The first section of Goodall’s book focuses on the mathematical explanation of what he refers to as the “experience curve.” Energy economists use these formulae to explain the rapid decrease in the cost of manufacturing PV cells, solar panels and solar batters. The same process can be used to predict future costs of manufacture. Which is one of the main reasons Wall Street financiers are refusing to invest in new coal and gas-fired power plants. They know the electricity they produce will never compete with the low cost and efficiency of renewable energy.

In the past two decades, the main purpose of new gas-fired power plants has been to address power outages during peak demand periods.

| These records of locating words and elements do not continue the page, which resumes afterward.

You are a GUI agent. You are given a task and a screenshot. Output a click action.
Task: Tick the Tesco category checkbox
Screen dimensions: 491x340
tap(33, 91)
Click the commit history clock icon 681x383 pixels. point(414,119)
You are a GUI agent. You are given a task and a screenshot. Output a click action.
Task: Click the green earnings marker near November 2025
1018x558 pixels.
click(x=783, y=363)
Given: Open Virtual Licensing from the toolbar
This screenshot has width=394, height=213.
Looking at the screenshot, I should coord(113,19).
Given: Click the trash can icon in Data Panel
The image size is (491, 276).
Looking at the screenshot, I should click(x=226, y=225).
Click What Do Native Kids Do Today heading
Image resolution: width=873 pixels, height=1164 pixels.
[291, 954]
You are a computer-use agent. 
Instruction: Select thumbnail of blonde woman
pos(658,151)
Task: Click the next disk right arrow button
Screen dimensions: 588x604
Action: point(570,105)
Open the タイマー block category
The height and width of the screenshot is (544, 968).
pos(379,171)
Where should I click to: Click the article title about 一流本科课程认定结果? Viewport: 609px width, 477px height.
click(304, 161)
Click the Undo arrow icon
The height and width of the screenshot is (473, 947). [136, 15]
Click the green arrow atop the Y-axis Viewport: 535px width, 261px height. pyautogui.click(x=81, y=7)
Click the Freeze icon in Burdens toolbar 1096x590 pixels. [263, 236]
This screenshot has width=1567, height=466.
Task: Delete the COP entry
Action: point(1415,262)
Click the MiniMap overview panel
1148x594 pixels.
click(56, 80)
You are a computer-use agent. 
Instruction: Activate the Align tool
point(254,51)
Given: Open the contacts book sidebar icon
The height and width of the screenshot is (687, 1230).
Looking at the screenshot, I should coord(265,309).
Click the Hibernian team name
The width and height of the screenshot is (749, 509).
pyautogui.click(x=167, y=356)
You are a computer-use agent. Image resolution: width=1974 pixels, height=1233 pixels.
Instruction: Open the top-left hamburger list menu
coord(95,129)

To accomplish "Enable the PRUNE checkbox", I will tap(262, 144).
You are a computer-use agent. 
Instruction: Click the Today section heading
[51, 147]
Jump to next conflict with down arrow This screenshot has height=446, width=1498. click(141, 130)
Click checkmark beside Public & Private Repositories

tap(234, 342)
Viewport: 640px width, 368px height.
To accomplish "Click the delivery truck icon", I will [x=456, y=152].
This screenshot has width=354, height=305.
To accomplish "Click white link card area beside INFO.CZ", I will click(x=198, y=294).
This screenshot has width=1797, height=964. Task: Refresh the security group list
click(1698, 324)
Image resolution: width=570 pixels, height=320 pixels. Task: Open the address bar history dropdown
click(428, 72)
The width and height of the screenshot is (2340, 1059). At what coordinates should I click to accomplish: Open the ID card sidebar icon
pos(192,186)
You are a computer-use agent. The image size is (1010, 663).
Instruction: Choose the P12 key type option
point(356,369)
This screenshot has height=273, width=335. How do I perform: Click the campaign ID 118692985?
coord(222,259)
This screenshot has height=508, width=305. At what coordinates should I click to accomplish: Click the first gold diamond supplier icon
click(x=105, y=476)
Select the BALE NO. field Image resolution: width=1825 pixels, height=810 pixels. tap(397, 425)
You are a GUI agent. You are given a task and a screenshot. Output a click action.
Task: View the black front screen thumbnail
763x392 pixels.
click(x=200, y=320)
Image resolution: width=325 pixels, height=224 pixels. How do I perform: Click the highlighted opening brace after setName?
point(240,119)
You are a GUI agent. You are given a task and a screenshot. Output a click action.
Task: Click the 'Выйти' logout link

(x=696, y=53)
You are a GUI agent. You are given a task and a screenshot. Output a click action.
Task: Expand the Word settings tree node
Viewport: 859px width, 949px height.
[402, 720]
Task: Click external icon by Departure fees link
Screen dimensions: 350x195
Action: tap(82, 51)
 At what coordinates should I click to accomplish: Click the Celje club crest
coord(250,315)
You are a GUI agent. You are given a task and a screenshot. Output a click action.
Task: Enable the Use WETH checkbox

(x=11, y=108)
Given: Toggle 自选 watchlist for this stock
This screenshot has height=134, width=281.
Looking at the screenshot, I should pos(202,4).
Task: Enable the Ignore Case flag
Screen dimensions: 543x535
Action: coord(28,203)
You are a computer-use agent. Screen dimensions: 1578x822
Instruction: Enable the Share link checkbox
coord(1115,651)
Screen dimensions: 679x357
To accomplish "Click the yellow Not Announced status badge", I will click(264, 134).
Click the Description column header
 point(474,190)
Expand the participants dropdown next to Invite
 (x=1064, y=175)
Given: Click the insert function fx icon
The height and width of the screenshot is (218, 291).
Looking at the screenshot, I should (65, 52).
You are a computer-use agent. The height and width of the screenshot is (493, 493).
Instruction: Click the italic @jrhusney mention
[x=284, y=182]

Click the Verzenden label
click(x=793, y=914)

Because they only power up 10-50 hours a year, they are extremely inefficient and expensive to operate. In a number of regions, power suppliers using smart technology and creative billing schemes are flattening out peak demand periods by encouraging large energy consumers to shift their energy usage to non-peak periods.

Goodall asserts that six billion of the world’s seven billion population could easily switch to 100% solar energy now because they live in hot sunny regions. The other one billion in Northern Europe and parts of the US (and New Zealand) will need to supplement PV solar with other forms of renewable energy (wind, hydro, biofuel, etc) and develop short and long term storage technology to meet their winter energy needs.

The cost of lithium ion storage batteries is also dropping rapidly, though it lags several years behind decreasing PV production costs. As more and more energy consumers invest in solar storage systems, grid-based energy will continue to increase rapidly – with the cost of maintaining energy transmission infrastructure falling on fewer and fewer shoulders. This will only hasten the switch to renewable technology.